* _What is needed_: Nothing but the records beneath, reproduced exactly, should appear in the answer.

++++

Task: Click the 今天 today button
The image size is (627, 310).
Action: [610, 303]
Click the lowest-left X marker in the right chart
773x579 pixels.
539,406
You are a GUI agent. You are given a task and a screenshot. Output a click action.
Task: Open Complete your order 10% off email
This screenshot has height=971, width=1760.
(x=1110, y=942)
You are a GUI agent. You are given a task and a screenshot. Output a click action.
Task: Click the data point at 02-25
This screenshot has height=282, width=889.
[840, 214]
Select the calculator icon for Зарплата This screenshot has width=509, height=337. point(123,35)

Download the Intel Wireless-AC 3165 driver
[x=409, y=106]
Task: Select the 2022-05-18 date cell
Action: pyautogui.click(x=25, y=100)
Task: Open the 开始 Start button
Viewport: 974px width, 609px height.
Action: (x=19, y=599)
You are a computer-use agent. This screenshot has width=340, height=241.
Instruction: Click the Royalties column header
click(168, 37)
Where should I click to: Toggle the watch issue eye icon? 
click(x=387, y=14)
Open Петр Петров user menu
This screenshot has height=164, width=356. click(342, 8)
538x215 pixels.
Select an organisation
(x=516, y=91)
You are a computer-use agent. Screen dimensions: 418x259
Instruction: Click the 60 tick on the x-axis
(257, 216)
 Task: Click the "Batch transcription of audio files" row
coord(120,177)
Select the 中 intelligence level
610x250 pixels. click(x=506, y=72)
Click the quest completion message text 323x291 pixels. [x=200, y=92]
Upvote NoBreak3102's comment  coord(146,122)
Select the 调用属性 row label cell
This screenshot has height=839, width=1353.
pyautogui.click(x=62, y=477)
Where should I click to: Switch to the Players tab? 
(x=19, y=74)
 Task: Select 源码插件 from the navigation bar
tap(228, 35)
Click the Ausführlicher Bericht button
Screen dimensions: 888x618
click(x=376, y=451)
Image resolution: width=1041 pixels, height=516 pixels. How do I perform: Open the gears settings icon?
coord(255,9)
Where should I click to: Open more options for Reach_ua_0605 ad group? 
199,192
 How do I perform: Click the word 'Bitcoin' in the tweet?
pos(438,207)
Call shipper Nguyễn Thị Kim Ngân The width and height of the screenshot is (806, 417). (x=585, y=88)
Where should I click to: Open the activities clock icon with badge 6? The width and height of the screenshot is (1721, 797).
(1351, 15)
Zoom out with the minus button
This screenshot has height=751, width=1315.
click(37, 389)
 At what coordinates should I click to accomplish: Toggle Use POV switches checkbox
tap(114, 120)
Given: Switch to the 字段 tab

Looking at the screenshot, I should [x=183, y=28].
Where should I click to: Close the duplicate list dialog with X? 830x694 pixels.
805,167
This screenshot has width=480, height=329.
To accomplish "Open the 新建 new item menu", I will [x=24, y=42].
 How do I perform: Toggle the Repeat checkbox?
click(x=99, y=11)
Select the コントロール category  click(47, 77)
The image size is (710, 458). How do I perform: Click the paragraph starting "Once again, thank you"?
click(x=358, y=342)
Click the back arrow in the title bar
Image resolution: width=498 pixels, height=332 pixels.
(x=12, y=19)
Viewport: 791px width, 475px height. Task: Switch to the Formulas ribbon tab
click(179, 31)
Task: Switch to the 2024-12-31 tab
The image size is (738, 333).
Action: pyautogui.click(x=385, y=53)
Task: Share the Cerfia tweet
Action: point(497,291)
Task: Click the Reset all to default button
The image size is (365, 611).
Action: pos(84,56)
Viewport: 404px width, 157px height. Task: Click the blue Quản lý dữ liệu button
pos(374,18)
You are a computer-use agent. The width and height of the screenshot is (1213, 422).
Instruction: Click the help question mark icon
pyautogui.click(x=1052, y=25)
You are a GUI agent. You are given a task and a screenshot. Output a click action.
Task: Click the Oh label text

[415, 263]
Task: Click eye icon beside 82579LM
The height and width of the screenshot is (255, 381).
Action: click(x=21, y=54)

++++

* _Solution_:
Task: Click the 今天 today button
The image size is (627, 310).
Action: [610, 303]
Click the lowest-left X marker in the right chart
773x579 pixels.
539,406
You are a GUI agent. You are given a task and a screenshot. Output a click action.
Task: Open Complete your order 10% off email
This screenshot has height=971, width=1760.
(x=1110, y=942)
You are a GUI agent. You are given a task and a screenshot. Output a click action.
Task: Click the data point at 02-25
This screenshot has height=282, width=889.
[840, 214]
Select the calculator icon for Зарплата This screenshot has width=509, height=337. point(123,35)

Download the Intel Wireless-AC 3165 driver
[x=409, y=106]
Task: Select the 2022-05-18 date cell
Action: pyautogui.click(x=25, y=100)
Task: Open the 开始 Start button
Viewport: 974px width, 609px height.
Action: (x=19, y=599)
You are a computer-use agent. This screenshot has width=340, height=241.
Instruction: Click the Royalties column header
click(168, 37)
Where should I click to: Toggle the watch issue eye icon? 
click(x=387, y=14)
Open Петр Петров user menu
This screenshot has height=164, width=356. click(342, 8)
538x215 pixels.
Select an organisation
(x=516, y=91)
You are a computer-use agent. Screen dimensions: 418x259
Instruction: Click the 60 tick on the x-axis
(257, 216)
 Task: Click the "Batch transcription of audio files" row
coord(120,177)
Select the 中 intelligence level
610x250 pixels. click(x=506, y=72)
Click the quest completion message text 323x291 pixels. [x=200, y=92]
Upvote NoBreak3102's comment  coord(146,122)
Select the 调用属性 row label cell
This screenshot has height=839, width=1353.
pyautogui.click(x=62, y=477)
Where should I click to: Switch to the Players tab? 
(x=19, y=74)
 Task: Select 源码插件 from the navigation bar
tap(228, 35)
Click the Ausführlicher Bericht button
Screen dimensions: 888x618
click(x=376, y=451)
Image resolution: width=1041 pixels, height=516 pixels. How do I perform: Open the gears settings icon?
coord(255,9)
Where should I click to: Open more options for Reach_ua_0605 ad group? 
199,192
 How do I perform: Click the word 'Bitcoin' in the tweet?
pos(438,207)
Call shipper Nguyễn Thị Kim Ngân The width and height of the screenshot is (806, 417). (x=585, y=88)
Where should I click to: Open the activities clock icon with badge 6? The width and height of the screenshot is (1721, 797).
(1351, 15)
Zoom out with the minus button
This screenshot has height=751, width=1315.
click(37, 389)
 At what coordinates should I click to accomplish: Toggle Use POV switches checkbox
tap(114, 120)
Given: Switch to the 字段 tab

Looking at the screenshot, I should [x=183, y=28].
Where should I click to: Close the duplicate list dialog with X? 830x694 pixels.
805,167
This screenshot has width=480, height=329.
To accomplish "Open the 新建 new item menu", I will [x=24, y=42].
 How do I perform: Toggle the Repeat checkbox?
click(x=99, y=11)
Select the コントロール category  click(47, 77)
The image size is (710, 458). How do I perform: Click the paragraph starting "Once again, thank you"?
click(x=358, y=342)
Click the back arrow in the title bar
Image resolution: width=498 pixels, height=332 pixels.
(x=12, y=19)
Viewport: 791px width, 475px height. Task: Switch to the Formulas ribbon tab
click(179, 31)
Task: Switch to the 2024-12-31 tab
The image size is (738, 333).
Action: pyautogui.click(x=385, y=53)
Task: Share the Cerfia tweet
Action: point(497,291)
Task: Click the Reset all to default button
The image size is (365, 611).
Action: pos(84,56)
Viewport: 404px width, 157px height. Task: Click the blue Quản lý dữ liệu button
pos(374,18)
You are a computer-use agent. The width and height of the screenshot is (1213, 422).
Instruction: Click the help question mark icon
pyautogui.click(x=1052, y=25)
You are a GUI agent. You are given a task and a screenshot. Output a click action.
Task: Click the Oh label text

[415, 263]
Task: Click eye icon beside 82579LM
The height and width of the screenshot is (255, 381).
Action: click(x=21, y=54)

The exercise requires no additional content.